Pop-Up Journal: Estimating the Economic Return to R&D Investment
The rate of return to R&D investments is a key driver of research investments in both the public and private sectors. The late Zvi Griliches, who launched the NBER’s Productivity, Innovation, and Entrepreneurship program, developed a framework for measuring this return. Despite decades of follow-on research, however, there is substantial variation in the answers to the “Griliches question” in different studies, along with a growing recognition that the answers to his question may be context-specific. This project coordinates economic research on R&D and innovation with the goal of narrowing the range of uncertainty with regard to rates of return and identifying the most promising directions for future research on this question.
This project is structured around a Pop-Up Journal which provides a platform for organizing and disseminating the relevant research literature and for highlighting the findings of new studies. This Journal serves as an information clearinghouse.
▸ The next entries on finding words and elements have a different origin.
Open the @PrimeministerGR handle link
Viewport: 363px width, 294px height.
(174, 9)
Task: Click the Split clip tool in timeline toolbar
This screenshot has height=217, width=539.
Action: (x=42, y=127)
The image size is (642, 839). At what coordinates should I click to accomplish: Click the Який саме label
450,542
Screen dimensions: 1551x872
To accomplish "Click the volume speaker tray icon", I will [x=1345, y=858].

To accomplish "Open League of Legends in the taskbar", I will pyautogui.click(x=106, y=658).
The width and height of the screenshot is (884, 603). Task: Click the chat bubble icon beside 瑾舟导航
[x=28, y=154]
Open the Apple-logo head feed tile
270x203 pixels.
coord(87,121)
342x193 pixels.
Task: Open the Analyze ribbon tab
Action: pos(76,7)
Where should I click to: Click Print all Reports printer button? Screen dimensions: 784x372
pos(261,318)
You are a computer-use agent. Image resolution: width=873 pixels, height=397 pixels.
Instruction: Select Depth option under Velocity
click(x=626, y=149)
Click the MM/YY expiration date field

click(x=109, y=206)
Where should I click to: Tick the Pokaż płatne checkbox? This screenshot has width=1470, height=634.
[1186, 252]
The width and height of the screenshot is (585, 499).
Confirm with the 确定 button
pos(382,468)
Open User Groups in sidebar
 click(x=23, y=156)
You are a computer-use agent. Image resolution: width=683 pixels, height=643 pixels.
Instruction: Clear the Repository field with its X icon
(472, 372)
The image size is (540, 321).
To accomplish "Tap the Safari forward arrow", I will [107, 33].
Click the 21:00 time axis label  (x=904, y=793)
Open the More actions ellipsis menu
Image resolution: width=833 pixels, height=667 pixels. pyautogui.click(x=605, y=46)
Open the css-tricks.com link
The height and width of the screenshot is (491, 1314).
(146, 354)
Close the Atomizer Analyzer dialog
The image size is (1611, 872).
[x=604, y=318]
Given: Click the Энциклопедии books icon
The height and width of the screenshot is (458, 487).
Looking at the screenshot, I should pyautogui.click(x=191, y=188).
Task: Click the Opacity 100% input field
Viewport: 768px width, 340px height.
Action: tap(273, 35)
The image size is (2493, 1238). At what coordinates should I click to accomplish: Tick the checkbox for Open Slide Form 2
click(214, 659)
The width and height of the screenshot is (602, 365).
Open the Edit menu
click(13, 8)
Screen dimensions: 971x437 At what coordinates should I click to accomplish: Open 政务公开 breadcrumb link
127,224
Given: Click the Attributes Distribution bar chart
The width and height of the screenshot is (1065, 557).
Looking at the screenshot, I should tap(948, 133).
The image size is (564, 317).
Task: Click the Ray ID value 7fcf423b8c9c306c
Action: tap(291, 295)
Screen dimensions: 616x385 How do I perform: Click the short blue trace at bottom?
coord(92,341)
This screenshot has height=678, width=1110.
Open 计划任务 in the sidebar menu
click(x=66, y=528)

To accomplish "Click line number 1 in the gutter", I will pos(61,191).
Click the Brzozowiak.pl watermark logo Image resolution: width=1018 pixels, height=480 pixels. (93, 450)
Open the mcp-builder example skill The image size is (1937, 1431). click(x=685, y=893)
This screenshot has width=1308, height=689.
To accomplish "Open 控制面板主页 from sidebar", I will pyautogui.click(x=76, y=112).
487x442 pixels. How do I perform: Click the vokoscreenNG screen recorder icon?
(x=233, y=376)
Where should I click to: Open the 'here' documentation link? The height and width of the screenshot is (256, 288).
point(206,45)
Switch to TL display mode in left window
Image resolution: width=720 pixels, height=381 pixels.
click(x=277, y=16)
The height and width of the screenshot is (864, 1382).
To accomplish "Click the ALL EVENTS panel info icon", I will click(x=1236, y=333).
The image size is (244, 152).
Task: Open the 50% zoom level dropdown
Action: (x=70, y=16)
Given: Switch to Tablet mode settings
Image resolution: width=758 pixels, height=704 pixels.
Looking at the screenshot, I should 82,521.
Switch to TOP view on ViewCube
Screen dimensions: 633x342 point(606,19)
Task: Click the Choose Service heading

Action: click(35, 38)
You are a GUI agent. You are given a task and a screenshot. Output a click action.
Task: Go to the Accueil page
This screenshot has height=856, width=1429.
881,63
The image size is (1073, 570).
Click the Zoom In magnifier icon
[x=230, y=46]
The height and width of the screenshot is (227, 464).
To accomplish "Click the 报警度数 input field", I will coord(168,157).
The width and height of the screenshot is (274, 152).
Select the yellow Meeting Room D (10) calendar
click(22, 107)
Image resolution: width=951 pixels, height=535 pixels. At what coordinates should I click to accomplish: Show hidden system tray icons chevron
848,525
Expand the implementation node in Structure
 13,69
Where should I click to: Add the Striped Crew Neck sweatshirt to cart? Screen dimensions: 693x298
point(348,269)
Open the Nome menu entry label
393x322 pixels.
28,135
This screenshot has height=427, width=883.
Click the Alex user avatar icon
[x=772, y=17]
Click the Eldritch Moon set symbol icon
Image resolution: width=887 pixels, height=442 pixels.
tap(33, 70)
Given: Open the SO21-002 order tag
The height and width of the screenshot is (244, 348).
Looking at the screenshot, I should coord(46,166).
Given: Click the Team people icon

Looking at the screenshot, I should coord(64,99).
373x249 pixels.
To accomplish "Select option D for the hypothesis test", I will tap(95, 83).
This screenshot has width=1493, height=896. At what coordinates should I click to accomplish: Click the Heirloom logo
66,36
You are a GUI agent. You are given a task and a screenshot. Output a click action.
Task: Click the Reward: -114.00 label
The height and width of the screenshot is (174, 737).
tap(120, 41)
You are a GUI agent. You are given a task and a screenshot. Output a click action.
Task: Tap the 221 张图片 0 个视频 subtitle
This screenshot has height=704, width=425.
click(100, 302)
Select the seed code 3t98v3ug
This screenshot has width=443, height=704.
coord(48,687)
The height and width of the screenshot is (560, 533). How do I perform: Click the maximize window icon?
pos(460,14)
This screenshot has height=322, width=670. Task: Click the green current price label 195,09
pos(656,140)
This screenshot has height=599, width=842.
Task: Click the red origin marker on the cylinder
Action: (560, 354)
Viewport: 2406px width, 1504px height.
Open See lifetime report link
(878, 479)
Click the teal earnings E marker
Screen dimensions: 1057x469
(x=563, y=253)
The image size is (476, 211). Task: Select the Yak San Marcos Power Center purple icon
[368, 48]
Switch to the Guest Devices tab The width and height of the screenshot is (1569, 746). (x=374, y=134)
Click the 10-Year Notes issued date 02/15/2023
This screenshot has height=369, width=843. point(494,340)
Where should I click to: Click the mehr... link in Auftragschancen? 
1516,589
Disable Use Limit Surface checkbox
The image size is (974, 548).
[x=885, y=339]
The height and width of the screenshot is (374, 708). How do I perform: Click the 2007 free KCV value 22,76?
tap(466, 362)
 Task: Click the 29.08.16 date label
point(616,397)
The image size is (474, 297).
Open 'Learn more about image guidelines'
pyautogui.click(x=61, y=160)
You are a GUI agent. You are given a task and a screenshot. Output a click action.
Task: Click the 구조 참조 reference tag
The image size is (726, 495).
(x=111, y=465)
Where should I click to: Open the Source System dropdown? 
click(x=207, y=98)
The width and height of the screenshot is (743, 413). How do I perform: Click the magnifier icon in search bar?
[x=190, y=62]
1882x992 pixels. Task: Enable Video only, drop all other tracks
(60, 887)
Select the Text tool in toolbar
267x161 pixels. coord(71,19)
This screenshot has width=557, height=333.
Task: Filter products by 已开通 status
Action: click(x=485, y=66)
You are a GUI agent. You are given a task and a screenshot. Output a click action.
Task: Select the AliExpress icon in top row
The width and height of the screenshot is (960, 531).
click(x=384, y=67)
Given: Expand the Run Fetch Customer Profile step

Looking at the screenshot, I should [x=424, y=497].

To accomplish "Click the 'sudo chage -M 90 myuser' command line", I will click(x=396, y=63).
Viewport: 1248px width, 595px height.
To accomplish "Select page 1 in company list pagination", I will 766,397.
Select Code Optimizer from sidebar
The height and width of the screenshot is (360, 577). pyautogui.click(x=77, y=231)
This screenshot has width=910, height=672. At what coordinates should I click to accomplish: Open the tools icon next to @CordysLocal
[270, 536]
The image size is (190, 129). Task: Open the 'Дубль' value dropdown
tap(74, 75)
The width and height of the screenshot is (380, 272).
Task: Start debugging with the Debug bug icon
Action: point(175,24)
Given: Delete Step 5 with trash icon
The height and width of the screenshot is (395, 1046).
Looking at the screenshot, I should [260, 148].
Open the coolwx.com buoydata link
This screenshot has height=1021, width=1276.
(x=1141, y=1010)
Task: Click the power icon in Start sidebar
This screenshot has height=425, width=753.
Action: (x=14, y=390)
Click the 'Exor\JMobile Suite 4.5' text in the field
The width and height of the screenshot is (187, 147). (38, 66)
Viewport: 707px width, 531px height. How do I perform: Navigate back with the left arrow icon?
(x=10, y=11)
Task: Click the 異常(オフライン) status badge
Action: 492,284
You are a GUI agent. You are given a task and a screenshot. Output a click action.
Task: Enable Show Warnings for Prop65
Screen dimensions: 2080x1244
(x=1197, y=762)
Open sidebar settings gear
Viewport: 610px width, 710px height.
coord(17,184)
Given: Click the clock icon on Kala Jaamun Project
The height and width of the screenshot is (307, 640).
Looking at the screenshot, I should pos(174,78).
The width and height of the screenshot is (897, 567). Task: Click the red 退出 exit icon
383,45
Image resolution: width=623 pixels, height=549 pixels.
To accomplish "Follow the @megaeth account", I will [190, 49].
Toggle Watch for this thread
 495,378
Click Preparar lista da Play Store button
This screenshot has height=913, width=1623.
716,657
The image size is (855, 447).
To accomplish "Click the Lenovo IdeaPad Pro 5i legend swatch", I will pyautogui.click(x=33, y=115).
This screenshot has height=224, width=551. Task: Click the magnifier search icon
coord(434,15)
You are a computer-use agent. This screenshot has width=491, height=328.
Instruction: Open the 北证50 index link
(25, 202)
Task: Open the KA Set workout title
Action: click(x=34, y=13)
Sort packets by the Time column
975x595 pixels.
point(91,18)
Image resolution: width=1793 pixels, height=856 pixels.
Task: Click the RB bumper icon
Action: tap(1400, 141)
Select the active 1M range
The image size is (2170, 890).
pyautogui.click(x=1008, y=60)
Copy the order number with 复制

It will include calls for papers for the project's annual research conferences, links to meeting presentations, a literature review that provides a guide to past research on the return to R&D, information about data sets that may be of interest to researchers studying the returns to R&D, and other research enablers.
Co-Directors
Craig Garthwaite is the Herman Smith Research Professor of Hospital and Health Services Management at the Kellogg School of Management at Northwestern University. His research focuses on the economic analysis of the health care sector, with particular attention to innovation and new product development in the pharmaceutical industry and to public and private health insurance.
Tim Simcoe is a Professor of Strategy and Innovation at Boston University’s Questrom School of Business. His work focuses on the economics of innovation, emphasizing the roles of intellectual property and industry standards in affecting the rate of product evolution. He is more broadly concerned with the role of technology in corporate strategy.